§ WHAT THE TASK REQUIRES
Below is a listing. Set down exactly the lines from the one containing "Given: Click help icon next to 跑步/步行检测" through the one containing "Screen dimensions: 952x561", both ends included, and leave out the rest.

§ STUDY MATERIAL
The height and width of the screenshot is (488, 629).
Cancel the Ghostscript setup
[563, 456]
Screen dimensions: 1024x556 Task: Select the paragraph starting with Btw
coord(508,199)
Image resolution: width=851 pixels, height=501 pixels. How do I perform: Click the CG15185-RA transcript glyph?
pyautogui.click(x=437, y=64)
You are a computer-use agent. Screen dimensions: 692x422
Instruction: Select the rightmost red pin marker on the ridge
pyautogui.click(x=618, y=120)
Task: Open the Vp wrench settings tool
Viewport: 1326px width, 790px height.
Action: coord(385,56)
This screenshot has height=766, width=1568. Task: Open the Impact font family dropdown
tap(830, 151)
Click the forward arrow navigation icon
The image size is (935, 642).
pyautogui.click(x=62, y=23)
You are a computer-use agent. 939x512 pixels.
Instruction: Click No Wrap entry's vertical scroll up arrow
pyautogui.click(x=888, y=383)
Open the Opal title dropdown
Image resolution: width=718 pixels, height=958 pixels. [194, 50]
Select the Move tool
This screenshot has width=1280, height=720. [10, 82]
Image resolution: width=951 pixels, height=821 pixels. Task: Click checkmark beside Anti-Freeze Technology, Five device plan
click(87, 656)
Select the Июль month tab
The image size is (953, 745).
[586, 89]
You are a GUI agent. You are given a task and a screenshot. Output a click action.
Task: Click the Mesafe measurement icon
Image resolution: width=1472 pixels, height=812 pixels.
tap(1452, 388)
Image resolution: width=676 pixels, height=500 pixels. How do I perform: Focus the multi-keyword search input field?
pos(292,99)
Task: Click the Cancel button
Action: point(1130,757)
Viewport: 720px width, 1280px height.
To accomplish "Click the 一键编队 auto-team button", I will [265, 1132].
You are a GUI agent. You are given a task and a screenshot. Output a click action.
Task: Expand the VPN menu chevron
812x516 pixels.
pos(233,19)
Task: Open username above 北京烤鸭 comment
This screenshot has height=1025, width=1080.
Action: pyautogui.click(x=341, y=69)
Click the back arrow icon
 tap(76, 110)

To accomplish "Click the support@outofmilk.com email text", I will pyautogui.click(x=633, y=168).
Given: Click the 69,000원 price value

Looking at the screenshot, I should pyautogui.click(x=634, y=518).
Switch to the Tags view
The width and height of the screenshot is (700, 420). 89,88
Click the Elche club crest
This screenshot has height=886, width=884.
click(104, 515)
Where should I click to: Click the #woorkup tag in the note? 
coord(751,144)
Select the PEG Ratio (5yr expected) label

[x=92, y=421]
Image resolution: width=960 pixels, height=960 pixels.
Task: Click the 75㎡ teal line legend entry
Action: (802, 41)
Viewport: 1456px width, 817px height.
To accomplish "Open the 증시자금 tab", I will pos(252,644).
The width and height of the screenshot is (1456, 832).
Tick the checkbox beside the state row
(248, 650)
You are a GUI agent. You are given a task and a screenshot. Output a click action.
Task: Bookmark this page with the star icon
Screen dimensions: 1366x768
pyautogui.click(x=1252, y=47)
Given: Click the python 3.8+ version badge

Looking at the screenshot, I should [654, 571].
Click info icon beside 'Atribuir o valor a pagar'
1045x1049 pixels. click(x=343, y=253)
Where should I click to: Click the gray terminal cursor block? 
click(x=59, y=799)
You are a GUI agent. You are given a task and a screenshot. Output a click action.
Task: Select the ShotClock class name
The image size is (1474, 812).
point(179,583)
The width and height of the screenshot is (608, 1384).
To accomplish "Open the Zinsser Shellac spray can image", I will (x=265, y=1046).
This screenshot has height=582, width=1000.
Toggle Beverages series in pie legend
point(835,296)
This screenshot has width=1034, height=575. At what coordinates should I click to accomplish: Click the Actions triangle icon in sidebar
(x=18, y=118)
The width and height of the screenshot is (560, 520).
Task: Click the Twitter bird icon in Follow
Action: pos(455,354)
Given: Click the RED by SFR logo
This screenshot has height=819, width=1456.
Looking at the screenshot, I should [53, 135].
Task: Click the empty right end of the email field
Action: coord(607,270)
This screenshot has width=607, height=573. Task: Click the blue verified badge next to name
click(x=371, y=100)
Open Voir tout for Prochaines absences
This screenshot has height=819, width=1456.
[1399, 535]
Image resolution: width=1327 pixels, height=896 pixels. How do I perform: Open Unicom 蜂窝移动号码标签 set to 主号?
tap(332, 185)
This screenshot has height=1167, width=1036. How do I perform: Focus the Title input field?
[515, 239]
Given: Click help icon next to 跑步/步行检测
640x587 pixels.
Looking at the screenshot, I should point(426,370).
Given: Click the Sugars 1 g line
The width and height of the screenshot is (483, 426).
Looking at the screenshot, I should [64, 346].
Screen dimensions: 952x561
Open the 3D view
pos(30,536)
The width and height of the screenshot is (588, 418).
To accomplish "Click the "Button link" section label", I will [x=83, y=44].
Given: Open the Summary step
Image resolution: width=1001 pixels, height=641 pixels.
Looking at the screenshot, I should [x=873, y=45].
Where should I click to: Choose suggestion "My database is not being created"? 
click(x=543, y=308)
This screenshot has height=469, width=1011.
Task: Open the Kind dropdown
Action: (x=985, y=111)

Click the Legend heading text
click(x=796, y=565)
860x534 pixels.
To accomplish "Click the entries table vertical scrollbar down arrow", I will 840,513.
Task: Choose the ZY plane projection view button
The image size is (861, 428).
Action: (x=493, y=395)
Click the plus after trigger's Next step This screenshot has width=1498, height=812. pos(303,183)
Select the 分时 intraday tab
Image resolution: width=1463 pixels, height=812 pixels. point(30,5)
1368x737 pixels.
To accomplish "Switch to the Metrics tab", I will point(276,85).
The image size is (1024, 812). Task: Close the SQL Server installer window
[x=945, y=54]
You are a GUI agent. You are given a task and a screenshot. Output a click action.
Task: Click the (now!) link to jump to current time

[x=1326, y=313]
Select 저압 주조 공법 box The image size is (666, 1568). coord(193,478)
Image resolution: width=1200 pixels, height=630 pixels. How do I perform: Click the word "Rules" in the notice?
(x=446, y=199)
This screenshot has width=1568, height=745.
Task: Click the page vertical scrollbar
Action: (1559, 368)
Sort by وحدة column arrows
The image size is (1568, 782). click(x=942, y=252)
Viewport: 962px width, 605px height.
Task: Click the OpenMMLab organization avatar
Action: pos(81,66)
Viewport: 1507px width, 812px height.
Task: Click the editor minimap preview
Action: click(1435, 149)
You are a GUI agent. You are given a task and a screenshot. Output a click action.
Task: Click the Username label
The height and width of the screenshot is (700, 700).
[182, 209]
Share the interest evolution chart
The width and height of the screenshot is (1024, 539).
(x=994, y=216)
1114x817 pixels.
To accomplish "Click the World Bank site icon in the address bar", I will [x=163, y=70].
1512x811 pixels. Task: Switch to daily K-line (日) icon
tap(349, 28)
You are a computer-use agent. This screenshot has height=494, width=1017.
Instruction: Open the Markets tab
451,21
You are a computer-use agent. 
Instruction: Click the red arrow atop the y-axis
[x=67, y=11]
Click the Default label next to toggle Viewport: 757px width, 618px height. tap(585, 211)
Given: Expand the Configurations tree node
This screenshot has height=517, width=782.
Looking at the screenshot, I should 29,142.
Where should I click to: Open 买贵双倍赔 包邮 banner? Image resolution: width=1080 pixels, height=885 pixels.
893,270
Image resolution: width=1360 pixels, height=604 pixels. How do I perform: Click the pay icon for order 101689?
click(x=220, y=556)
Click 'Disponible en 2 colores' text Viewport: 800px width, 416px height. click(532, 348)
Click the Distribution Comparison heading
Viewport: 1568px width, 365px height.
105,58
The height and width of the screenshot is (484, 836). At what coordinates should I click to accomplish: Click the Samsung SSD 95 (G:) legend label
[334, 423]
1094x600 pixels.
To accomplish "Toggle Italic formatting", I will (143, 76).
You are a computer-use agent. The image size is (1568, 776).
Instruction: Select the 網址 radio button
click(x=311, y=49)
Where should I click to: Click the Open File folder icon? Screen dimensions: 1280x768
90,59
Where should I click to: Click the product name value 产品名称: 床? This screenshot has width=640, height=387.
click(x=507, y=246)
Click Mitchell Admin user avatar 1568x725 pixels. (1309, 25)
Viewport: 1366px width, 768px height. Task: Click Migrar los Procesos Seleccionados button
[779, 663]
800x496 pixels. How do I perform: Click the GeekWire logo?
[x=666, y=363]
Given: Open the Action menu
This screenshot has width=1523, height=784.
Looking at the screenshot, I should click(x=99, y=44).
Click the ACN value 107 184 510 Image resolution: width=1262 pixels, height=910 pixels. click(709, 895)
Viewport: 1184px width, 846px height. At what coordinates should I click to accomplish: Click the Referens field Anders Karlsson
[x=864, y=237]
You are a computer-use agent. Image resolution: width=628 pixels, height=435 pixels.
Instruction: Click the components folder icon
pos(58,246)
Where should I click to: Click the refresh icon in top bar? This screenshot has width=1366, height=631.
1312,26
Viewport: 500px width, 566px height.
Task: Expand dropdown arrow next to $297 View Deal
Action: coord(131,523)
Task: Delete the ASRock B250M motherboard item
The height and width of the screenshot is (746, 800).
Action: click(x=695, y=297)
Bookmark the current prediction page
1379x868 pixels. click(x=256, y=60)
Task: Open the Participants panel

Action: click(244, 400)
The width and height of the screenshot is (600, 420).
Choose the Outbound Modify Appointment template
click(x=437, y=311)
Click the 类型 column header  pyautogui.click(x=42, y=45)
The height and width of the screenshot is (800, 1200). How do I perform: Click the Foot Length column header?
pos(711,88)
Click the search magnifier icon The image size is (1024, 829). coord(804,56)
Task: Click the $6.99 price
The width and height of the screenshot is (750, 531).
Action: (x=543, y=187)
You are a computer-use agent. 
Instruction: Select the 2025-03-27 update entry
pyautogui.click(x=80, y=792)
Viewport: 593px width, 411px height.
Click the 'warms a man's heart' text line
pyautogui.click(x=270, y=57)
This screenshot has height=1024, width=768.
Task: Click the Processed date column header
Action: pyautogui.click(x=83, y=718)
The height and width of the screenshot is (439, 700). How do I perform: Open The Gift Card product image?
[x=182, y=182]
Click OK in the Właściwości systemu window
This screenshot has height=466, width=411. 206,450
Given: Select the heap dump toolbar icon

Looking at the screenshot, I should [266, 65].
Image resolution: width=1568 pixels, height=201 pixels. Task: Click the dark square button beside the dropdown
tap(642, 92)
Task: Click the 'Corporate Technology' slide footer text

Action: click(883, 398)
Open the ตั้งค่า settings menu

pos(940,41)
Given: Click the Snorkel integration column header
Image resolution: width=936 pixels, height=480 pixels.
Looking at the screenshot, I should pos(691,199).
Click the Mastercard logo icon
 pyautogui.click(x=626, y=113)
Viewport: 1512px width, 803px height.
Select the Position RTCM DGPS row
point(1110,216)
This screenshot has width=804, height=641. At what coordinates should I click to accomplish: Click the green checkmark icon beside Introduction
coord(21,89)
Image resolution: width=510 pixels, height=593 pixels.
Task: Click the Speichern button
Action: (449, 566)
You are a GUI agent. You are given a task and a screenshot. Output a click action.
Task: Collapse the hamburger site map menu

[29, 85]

§ SOLUTION
Given: Click help icon next to 跑步/步行检测
640x587 pixels.
Looking at the screenshot, I should point(426,370).
Given: Click the Sugars 1 g line
The width and height of the screenshot is (483, 426).
Looking at the screenshot, I should [64, 346].
Screen dimensions: 952x561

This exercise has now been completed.